WORK INSTRUCTIONS » Copy the listing below line for line, changing nothing.

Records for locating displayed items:
[START]

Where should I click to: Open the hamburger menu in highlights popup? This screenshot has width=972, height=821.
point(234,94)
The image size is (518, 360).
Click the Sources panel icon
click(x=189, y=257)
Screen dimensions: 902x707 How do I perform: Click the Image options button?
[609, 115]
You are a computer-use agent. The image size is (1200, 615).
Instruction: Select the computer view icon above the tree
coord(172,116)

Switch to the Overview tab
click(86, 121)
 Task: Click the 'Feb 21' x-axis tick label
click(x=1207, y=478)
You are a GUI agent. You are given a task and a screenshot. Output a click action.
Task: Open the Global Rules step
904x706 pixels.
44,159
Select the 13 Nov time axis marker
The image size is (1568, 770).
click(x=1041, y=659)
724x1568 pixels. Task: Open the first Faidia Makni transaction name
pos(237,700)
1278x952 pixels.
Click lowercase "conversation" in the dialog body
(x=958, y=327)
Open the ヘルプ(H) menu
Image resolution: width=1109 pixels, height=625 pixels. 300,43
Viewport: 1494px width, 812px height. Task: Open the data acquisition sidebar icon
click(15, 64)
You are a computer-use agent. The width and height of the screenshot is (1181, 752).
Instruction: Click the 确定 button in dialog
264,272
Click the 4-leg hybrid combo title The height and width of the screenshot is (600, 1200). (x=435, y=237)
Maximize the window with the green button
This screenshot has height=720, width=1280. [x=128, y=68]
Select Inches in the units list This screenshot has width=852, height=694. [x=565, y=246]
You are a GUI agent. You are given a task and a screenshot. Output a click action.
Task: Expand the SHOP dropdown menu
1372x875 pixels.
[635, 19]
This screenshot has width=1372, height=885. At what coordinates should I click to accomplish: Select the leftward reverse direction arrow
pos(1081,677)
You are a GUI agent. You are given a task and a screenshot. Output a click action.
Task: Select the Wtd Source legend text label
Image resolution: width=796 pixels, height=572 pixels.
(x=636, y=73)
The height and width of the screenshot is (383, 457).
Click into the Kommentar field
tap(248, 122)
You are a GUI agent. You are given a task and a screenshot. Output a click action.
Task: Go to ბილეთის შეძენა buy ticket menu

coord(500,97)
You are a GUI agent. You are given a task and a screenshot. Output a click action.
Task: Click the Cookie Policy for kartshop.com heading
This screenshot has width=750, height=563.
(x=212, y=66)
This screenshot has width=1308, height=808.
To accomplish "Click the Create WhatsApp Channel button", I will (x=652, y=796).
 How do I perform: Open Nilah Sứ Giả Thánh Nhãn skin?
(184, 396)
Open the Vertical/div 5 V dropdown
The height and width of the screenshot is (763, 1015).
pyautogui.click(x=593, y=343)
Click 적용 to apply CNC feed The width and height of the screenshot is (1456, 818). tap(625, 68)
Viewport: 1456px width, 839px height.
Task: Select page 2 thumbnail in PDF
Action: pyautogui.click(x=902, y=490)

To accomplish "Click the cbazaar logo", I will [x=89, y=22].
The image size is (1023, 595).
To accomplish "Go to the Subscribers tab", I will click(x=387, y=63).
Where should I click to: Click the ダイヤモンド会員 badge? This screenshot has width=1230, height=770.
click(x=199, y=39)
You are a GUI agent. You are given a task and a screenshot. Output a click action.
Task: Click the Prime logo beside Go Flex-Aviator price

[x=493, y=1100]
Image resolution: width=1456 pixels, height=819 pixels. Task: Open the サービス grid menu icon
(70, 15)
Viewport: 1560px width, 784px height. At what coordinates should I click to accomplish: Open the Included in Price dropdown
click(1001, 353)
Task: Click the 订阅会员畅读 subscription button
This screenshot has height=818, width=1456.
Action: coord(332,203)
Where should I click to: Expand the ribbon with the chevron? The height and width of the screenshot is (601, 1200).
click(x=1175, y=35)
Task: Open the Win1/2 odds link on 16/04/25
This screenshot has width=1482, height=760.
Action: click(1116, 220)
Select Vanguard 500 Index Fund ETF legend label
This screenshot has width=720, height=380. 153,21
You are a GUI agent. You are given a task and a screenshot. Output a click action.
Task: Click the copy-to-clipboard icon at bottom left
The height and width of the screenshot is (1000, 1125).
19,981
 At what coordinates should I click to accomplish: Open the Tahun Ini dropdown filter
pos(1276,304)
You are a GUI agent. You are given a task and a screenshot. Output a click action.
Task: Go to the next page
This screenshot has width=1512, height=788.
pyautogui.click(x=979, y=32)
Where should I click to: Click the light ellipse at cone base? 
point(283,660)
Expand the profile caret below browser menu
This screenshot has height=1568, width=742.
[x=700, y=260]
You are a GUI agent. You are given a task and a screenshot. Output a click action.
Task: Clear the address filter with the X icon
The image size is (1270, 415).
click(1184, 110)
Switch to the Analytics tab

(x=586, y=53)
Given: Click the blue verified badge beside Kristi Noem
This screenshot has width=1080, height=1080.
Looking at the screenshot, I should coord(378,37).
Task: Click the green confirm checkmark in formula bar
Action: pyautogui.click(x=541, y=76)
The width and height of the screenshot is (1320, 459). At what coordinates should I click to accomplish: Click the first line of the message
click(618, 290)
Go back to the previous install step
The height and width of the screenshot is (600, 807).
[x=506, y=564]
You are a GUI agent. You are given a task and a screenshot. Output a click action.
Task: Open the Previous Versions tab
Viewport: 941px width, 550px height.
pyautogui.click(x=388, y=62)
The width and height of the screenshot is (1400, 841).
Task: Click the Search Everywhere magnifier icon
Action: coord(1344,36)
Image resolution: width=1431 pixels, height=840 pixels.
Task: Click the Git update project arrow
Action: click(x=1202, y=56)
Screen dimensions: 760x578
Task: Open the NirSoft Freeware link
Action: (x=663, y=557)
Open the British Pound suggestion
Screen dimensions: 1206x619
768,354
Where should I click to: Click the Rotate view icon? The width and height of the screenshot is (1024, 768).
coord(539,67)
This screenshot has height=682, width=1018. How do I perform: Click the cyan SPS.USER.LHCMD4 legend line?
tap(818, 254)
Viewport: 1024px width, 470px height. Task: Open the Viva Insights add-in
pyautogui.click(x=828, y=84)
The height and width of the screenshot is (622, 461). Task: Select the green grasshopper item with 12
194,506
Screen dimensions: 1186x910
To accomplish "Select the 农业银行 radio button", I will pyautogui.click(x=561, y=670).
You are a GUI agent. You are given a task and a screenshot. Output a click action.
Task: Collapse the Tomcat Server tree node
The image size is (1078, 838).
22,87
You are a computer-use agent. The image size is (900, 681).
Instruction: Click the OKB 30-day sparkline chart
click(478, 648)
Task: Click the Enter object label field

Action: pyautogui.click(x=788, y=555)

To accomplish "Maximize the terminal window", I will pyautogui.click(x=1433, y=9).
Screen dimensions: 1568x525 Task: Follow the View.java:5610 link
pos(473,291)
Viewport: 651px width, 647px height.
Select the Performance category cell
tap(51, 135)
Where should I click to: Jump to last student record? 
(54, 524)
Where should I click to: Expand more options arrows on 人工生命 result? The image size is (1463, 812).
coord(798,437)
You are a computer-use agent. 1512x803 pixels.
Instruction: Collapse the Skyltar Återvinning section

[END]

SOLUTION FOR THIS PROBLEM »
Where should I click to: Open the hamburger menu in highlights popup? This screenshot has width=972, height=821.
point(234,94)
The image size is (518, 360).
Click the Sources panel icon
click(x=189, y=257)
Screen dimensions: 902x707 How do I perform: Click the Image options button?
[609, 115]
You are a computer-use agent. The image size is (1200, 615).
Instruction: Select the computer view icon above the tree
coord(172,116)

Switch to the Overview tab
click(86, 121)
 Task: Click the 'Feb 21' x-axis tick label
click(x=1207, y=478)
You are a GUI agent. You are given a task and a screenshot. Output a click action.
Task: Open the Global Rules step
904x706 pixels.
44,159
Select the 13 Nov time axis marker
The image size is (1568, 770).
click(x=1041, y=659)
724x1568 pixels. Task: Open the first Faidia Makni transaction name
pos(237,700)
1278x952 pixels.
Click lowercase "conversation" in the dialog body
(x=958, y=327)
Open the ヘルプ(H) menu
Image resolution: width=1109 pixels, height=625 pixels. 300,43
Viewport: 1494px width, 812px height. Task: Open the data acquisition sidebar icon
click(15, 64)
You are a computer-use agent. The width and height of the screenshot is (1181, 752).
Instruction: Click the 确定 button in dialog
264,272
Click the 4-leg hybrid combo title The height and width of the screenshot is (600, 1200). (x=435, y=237)
Maximize the window with the green button
This screenshot has height=720, width=1280. [x=128, y=68]
Select Inches in the units list This screenshot has width=852, height=694. [x=565, y=246]
You are a GUI agent. You are given a task and a screenshot. Output a click action.
Task: Expand the SHOP dropdown menu
1372x875 pixels.
[635, 19]
This screenshot has width=1372, height=885. At what coordinates should I click to accomplish: Select the leftward reverse direction arrow
pos(1081,677)
You are a GUI agent. You are given a task and a screenshot. Output a click action.
Task: Select the Wtd Source legend text label
Image resolution: width=796 pixels, height=572 pixels.
(x=636, y=73)
The height and width of the screenshot is (383, 457).
Click into the Kommentar field
tap(248, 122)
You are a GUI agent. You are given a task and a screenshot. Output a click action.
Task: Go to ბილეთის შეძენა buy ticket menu

coord(500,97)
You are a GUI agent. You are given a task and a screenshot. Output a click action.
Task: Click the Cookie Policy for kartshop.com heading
This screenshot has width=750, height=563.
(x=212, y=66)
This screenshot has width=1308, height=808.
To accomplish "Click the Create WhatsApp Channel button", I will (x=652, y=796).
 How do I perform: Open Nilah Sứ Giả Thánh Nhãn skin?
(184, 396)
Open the Vertical/div 5 V dropdown
The height and width of the screenshot is (763, 1015).
pyautogui.click(x=593, y=343)
Click 적용 to apply CNC feed The width and height of the screenshot is (1456, 818). tap(625, 68)
Viewport: 1456px width, 839px height.
Task: Select page 2 thumbnail in PDF
Action: pyautogui.click(x=902, y=490)

To accomplish "Click the cbazaar logo", I will [x=89, y=22].
The image size is (1023, 595).
To accomplish "Go to the Subscribers tab", I will click(x=387, y=63).
Where should I click to: Click the ダイヤモンド会員 badge? This screenshot has width=1230, height=770.
click(x=199, y=39)
You are a GUI agent. You are given a task and a screenshot. Output a click action.
Task: Click the Prime logo beside Go Flex-Aviator price

[x=493, y=1100]
Image resolution: width=1456 pixels, height=819 pixels. Task: Open the サービス grid menu icon
(70, 15)
Viewport: 1560px width, 784px height. At what coordinates should I click to accomplish: Open the Included in Price dropdown
click(1001, 353)
Task: Click the 订阅会员畅读 subscription button
This screenshot has height=818, width=1456.
Action: coord(332,203)
Where should I click to: Expand the ribbon with the chevron? The height and width of the screenshot is (601, 1200).
click(x=1175, y=35)
Task: Open the Win1/2 odds link on 16/04/25
This screenshot has width=1482, height=760.
Action: click(1116, 220)
Select Vanguard 500 Index Fund ETF legend label
This screenshot has width=720, height=380. 153,21
You are a GUI agent. You are given a task and a screenshot. Output a click action.
Task: Click the copy-to-clipboard icon at bottom left
The height and width of the screenshot is (1000, 1125).
19,981
 At what coordinates should I click to accomplish: Open the Tahun Ini dropdown filter
pos(1276,304)
You are a GUI agent. You are given a task and a screenshot. Output a click action.
Task: Go to the next page
This screenshot has width=1512, height=788.
pyautogui.click(x=979, y=32)
Where should I click to: Click the light ellipse at cone base? 
point(283,660)
Expand the profile caret below browser menu
This screenshot has height=1568, width=742.
[x=700, y=260]
You are a GUI agent. You are given a task and a screenshot. Output a click action.
Task: Clear the address filter with the X icon
The image size is (1270, 415).
click(1184, 110)
Switch to the Analytics tab

(x=586, y=53)
Given: Click the blue verified badge beside Kristi Noem
This screenshot has width=1080, height=1080.
Looking at the screenshot, I should coord(378,37).
Task: Click the green confirm checkmark in formula bar
Action: pyautogui.click(x=541, y=76)
The width and height of the screenshot is (1320, 459). At what coordinates should I click to accomplish: Click the first line of the message
click(618, 290)
Go back to the previous install step
The height and width of the screenshot is (600, 807).
[x=506, y=564]
You are a GUI agent. You are given a task and a screenshot. Output a click action.
Task: Open the Previous Versions tab
Viewport: 941px width, 550px height.
pyautogui.click(x=388, y=62)
The width and height of the screenshot is (1400, 841).
Task: Click the Search Everywhere magnifier icon
Action: coord(1344,36)
Image resolution: width=1431 pixels, height=840 pixels.
Task: Click the Git update project arrow
Action: click(x=1202, y=56)
Screen dimensions: 760x578
Task: Open the NirSoft Freeware link
Action: (x=663, y=557)
Open the British Pound suggestion
Screen dimensions: 1206x619
768,354
Where should I click to: Click the Rotate view icon? The width and height of the screenshot is (1024, 768).
coord(539,67)
This screenshot has height=682, width=1018. How do I perform: Click the cyan SPS.USER.LHCMD4 legend line?
tap(818, 254)
Viewport: 1024px width, 470px height. Task: Open the Viva Insights add-in
pyautogui.click(x=828, y=84)
The height and width of the screenshot is (622, 461). Task: Select the green grasshopper item with 12
194,506
Screen dimensions: 1186x910
To accomplish "Select the 农业银行 radio button", I will pyautogui.click(x=561, y=670).
You are a GUI agent. You are given a task and a screenshot. Output a click action.
Task: Collapse the Tomcat Server tree node
The image size is (1078, 838).
22,87
You are a computer-use agent. The image size is (900, 681).
Instruction: Click the OKB 30-day sparkline chart
click(478, 648)
Task: Click the Enter object label field

Action: pyautogui.click(x=788, y=555)

To accomplish "Maximize the terminal window", I will pyautogui.click(x=1433, y=9).
Screen dimensions: 1568x525 Task: Follow the View.java:5610 link
pos(473,291)
Viewport: 651px width, 647px height.
Select the Performance category cell
tap(51, 135)
Where should I click to: Jump to last student record? 
(54, 524)
Where should I click to: Expand more options arrows on 人工生命 result? The image size is (1463, 812).
coord(798,437)
You are a computer-use agent. 1512x803 pixels.
Instruction: Collapse the Skyltar Återvinning section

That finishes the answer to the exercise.